Supplied records

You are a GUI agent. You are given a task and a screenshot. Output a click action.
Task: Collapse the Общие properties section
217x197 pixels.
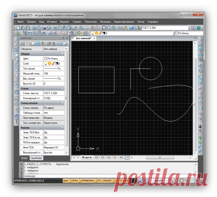(x=62, y=54)
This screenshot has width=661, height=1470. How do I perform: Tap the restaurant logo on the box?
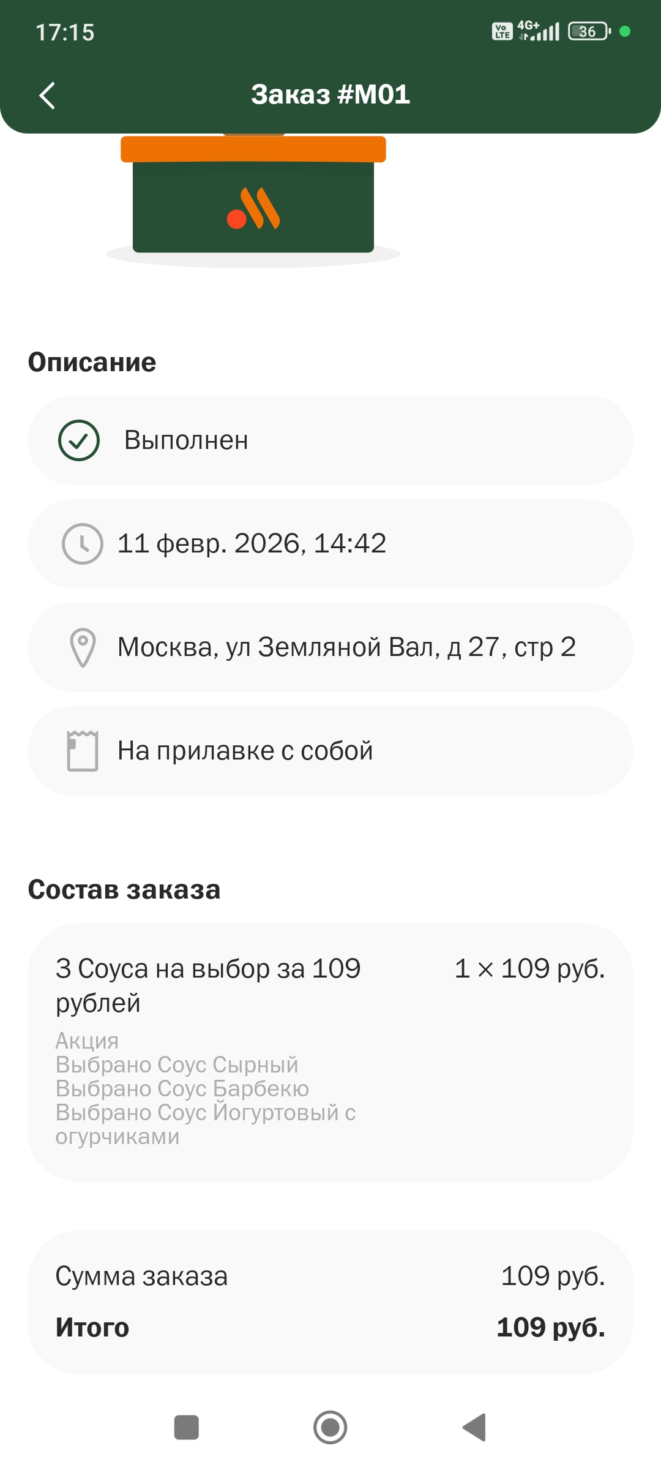(253, 208)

Exercise
All the records need to be printed again exactly as written, though without their pictures.

Answer to this task
You are a GUI agent. You are given a task and a screenshot. Output a click action.
Task: Collapse the Общие properties section
217x197 pixels.
(x=62, y=54)
This screenshot has width=661, height=1470. How do I perform: Tap the restaurant logo on the box?
(253, 208)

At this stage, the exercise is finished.